George Osborne is set to boost lending to small businesses as he faces growing pressure over his austerity policies.
The chancellor is expected to announce an extension to the Bank of England-run Funding for Lending Scheme (FLS) in the coming weeks.
The scheme was launched in August and was due to expire in January 2014.
The move comes amid pressure from the International Monetary Fund (IMF) for Mr Osborne to reconsider the pace of his austerity programme.
It also follows the decision by Fitch Ratings to strip the UK of its triple-A status on Friday, becoming the second of the big three rating agencies to do so.
The extension to the FLS may be announced before the IMF arrives in the UK to begin regular annual consultations with the government next month.
The scheme's launch last year was designed to boost lending to small businesses and households by providing banks with cheap loans on the proviso that they pass them on to customers.

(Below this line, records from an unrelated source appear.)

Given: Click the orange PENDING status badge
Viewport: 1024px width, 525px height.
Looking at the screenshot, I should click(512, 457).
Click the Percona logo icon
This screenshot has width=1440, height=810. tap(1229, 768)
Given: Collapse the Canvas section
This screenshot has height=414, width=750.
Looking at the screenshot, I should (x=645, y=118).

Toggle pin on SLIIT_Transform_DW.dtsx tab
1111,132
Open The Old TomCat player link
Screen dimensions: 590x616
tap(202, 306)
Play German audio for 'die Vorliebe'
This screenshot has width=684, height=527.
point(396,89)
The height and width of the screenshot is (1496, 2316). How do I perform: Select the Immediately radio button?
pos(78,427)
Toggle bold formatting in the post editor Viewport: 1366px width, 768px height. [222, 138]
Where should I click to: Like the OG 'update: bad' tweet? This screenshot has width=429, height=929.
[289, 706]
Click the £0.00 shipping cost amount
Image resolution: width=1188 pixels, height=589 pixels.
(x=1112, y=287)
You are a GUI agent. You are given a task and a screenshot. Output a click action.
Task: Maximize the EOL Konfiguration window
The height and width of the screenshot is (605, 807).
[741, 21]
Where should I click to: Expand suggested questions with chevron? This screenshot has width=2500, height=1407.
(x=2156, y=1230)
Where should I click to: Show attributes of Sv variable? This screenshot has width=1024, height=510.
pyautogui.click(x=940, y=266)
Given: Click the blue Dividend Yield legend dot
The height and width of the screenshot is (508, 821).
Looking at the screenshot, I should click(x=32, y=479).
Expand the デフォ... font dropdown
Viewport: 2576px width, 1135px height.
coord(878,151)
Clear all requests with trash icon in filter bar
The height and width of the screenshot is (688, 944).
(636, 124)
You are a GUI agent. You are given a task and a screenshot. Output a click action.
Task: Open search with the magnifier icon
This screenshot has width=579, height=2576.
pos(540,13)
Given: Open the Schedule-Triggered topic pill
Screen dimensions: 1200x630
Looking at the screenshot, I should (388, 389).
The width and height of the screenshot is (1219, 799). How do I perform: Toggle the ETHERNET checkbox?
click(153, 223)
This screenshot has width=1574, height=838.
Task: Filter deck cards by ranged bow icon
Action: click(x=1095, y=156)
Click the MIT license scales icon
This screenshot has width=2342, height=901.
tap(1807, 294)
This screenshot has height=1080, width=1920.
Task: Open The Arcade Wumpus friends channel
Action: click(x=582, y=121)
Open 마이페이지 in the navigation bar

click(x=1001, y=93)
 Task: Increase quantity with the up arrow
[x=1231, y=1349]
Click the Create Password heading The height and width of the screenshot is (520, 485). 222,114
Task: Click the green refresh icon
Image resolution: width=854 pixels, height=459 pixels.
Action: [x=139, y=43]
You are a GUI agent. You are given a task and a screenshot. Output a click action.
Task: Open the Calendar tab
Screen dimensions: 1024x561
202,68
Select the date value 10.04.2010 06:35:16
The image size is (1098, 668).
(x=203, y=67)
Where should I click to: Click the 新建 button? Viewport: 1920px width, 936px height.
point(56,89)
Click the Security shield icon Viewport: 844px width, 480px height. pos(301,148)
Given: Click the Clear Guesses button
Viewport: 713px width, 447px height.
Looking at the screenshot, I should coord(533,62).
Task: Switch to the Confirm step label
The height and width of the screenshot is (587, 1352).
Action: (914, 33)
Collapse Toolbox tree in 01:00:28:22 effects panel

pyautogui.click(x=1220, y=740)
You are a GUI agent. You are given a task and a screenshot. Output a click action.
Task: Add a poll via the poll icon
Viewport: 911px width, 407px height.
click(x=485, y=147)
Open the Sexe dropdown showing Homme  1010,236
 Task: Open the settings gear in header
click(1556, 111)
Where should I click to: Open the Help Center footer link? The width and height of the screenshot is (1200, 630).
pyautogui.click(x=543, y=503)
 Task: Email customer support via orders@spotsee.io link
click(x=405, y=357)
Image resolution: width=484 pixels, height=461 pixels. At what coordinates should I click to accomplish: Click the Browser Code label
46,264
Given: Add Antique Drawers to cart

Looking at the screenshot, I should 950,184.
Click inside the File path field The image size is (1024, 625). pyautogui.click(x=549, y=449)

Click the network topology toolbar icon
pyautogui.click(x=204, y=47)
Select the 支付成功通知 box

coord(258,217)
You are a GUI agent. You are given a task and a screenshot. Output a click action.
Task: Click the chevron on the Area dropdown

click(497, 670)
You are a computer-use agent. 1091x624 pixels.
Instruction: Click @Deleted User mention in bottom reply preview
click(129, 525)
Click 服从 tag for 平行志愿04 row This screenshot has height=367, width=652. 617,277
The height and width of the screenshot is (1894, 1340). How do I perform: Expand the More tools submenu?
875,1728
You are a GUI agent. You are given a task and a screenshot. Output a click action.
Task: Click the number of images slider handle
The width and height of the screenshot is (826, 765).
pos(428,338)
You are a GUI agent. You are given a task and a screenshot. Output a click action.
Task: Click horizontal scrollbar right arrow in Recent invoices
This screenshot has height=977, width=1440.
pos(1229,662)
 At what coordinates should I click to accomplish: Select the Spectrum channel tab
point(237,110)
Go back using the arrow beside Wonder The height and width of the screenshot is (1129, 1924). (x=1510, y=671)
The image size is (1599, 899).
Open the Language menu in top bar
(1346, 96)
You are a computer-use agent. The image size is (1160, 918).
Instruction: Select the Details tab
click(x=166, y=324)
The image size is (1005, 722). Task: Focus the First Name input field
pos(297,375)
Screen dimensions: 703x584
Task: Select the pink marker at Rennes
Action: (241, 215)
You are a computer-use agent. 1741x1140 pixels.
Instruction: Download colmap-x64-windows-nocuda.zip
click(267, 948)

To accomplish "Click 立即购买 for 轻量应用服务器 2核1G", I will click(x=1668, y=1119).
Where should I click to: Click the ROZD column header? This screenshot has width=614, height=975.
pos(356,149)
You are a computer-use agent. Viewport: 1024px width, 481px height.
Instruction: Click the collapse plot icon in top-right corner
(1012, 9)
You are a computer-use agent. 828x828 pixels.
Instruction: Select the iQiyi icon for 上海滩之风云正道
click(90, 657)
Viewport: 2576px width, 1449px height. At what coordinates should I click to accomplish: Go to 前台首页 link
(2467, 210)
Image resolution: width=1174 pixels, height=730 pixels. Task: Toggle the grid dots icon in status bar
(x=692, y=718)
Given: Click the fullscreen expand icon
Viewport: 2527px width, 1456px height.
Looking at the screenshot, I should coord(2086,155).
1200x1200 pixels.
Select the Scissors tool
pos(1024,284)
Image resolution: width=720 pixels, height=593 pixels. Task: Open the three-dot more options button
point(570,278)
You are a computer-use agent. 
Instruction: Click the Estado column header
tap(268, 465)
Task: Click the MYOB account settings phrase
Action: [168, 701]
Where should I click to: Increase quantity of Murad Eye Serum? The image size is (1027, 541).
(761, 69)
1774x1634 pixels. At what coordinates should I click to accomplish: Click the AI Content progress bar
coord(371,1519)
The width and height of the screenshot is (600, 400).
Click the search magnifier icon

The scheme has so far been criticised because Bank of England figures suggest participating banks were lending less money overall in the second half of 2012 than they were in the previous six months.
But it has also been credited with helping lower the cost of mortgages.
Mr Osborne first suggested extending the scheme in his Budget in March, and the Bank of England's Monetary Policy Committee said there may be "merit" in an extension when it met earlier this month.
The government hopes such schemes will help boost growth, which has remained sluggish since the UK first fell into recession during the 2008 financial crisis.
On Thursday, the Office for National Statistics will release its first estimates for how much the economy grew in the first three months of this year.
Many economists expect the economy to have grown, but only by about 0.1%.
'Time to consider'
Although it has yet to start formal discussions with the UK government, there are increasing signs the IMF believes the slow pace of growth means the UK should consider slowing the pace of its spending cuts.
Last week the IMF downgraded its growth forecasts for the UK, and chief economist Olivier Blanchard warned the UK was "playing with fire" and should consider alternatives to its current austerity drive.
IMF chief Christine Lagarde later told the BBC that "now might be the time to consider" adjusting the pace of the austerity programme.
But she stressed the importance of dialogue with the UK government.
IMF officials are due to arrive in the UK next month for annual consultations that allow it to monitor member countries and issue recommendations about economic policy.
Mr Osborne said he would defend his policies, saying: "Britain's got the right plan in terms of dealing with its deficit."